Could you please give us SDK Version, driver version, CPU, OS?
Hi,
Originally posted by: viewon01 Hi, I'm able to run it correctly, but for this I have to put barrier everywhere ! In fact, because there is no "natural" SIMT behavior on the CPU I'm not sure that using persitent thread will help on the CPU ! (Lot of barriers or atomic functions !!).BTW,Global work = 704Local work = 32
Yes, you will have to put a barrier everywhere it is needed. On CPU implementations (afaik) the workgroup is implemented as a single thread.
The barrier instructions basically break the code up into sections, and conceptually the first bit of your code will be implemented something like this: (again, afaik ...)
// first barrier block
for (int lid = 0;lid
if (lid < 1) {
localPoolNextRay[0] = ...
}
}
// second barrier block
for (int lid=0;lid
if (localpoolraycount[0] < 1 ...) {
...
}
}
This is more efficient than it looks since the compiler can (possibly) optimise out most of the code. It also requires no critical sections or thread communication overheads.
But you can see that if the barrier wasn't there, lid ==0 would just run to completion before lid==1 even got a shot. (i.e. think of there being a single implicit barrier at the end, and with no other barriers you have the single loop over lid).

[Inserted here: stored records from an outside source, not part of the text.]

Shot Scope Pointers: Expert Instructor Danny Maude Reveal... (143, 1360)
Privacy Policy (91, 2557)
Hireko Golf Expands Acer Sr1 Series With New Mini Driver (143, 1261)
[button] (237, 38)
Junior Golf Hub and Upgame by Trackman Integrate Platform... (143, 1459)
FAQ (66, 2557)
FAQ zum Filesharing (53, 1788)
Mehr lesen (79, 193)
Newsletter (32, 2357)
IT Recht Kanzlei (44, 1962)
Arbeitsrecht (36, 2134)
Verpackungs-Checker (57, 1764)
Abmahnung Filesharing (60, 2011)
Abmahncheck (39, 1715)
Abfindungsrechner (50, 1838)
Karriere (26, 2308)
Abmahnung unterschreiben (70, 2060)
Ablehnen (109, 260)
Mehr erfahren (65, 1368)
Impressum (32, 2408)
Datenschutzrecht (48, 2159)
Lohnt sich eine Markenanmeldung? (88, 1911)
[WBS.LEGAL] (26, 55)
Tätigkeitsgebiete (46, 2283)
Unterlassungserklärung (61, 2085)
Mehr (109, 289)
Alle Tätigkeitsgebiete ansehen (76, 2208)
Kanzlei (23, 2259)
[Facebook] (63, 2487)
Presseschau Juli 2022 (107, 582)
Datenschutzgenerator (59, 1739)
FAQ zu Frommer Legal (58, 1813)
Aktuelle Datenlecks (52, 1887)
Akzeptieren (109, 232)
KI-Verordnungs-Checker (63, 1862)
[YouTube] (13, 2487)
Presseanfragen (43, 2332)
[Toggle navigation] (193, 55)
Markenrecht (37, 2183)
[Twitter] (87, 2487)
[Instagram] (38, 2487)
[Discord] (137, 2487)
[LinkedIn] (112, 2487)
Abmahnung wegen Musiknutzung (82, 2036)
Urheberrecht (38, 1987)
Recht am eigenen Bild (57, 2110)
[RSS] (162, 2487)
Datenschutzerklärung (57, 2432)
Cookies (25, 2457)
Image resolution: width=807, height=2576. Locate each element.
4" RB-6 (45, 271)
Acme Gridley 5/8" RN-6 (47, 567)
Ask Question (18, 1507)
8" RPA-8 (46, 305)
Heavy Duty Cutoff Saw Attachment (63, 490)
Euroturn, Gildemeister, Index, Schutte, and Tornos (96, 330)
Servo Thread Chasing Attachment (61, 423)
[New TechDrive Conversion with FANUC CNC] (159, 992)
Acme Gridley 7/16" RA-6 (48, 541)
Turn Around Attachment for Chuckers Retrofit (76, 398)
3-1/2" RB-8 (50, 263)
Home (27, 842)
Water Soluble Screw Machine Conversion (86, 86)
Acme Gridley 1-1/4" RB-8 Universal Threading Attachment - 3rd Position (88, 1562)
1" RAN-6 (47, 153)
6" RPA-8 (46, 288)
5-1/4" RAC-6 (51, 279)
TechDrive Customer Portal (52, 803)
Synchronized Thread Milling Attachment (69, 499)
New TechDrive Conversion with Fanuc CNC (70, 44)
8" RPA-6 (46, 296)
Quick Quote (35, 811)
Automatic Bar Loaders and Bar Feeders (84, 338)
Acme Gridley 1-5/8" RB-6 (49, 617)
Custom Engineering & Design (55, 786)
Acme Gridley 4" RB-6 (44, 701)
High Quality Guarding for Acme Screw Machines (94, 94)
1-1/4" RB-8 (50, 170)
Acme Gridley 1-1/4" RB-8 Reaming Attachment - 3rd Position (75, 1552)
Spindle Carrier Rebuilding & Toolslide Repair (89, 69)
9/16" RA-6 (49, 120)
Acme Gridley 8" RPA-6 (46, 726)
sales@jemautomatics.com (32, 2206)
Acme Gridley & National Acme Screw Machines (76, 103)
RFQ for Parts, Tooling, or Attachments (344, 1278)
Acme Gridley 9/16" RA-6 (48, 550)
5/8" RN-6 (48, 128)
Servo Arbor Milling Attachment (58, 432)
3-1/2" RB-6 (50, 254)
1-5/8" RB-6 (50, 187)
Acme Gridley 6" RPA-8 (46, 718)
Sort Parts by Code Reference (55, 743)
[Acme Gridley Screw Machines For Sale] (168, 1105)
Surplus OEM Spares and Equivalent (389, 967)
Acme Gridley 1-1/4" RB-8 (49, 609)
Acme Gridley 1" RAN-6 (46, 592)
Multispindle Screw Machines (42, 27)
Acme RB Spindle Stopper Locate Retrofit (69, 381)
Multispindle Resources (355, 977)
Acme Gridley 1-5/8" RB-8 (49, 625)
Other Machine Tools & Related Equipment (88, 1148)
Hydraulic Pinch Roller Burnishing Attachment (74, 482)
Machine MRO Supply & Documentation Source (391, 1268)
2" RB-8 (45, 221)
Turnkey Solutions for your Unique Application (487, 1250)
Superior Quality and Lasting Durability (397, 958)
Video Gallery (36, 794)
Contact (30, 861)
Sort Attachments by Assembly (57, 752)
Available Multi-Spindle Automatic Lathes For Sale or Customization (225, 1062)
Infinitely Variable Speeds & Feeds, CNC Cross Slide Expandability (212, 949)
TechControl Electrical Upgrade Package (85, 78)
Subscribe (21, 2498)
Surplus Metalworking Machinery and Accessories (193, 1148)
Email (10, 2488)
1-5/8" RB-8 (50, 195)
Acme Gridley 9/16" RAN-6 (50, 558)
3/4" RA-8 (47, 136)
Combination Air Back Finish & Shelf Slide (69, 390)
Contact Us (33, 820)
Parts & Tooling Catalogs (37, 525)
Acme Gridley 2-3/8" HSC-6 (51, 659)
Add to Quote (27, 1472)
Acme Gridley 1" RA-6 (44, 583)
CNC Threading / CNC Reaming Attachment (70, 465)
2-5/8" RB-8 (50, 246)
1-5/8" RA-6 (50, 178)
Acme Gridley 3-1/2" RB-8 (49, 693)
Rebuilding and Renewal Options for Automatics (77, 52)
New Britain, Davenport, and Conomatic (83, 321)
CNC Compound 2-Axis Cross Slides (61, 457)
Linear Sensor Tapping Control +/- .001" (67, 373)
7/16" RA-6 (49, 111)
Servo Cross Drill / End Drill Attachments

But, overall your code looks more complex than it might need to be.
e.g. off the top of my head the following looks simpler and does the same thing:
local int localPoolBase; (you can just use simple types as locals, they don't need to be arrays)
// allocate first batch to our pool
if (lid == 0) {
localPoolBase = atom_add(globalpoolnextray, 32);
}
barrier(LOCAL);
do {
if (lid + localPoolBase < globalRayCount) {
// process ray id = (lid + localPoolBase)
}
barrier(LOCAL);
// get next batch
if (lid == 0) {
localPoolBase = atom_add(globalpoolnextray,32 );
}
barrier(LOCAL);
// while we have at least 1 more lot of work to do
} while (localPoolBase < globalRayCount);
I also removed the implied inner loop: it doesn't seem useful to have batches of batches, 1 batch is enough. If you want to do more than 32 lots of work per batch, just increase the workgroup size. Actually having batches of batches isn't a good idea here: you're striding across 32 items at a time which will be particularly cache unfriendly. i.e. lid==0 will do rays 0, 32, ... LOAD_BALANCER_BATCH_SIZE-31, before lid==1 even starts on rays 1, 33, ...
NB: barriers and CPU are kind of touchy: every SIMT `thread' in the workgroup needs to execute the same number of barriers. i.e. you can't early terminate some of them. Which is why the code above has all work items run the same number of loops.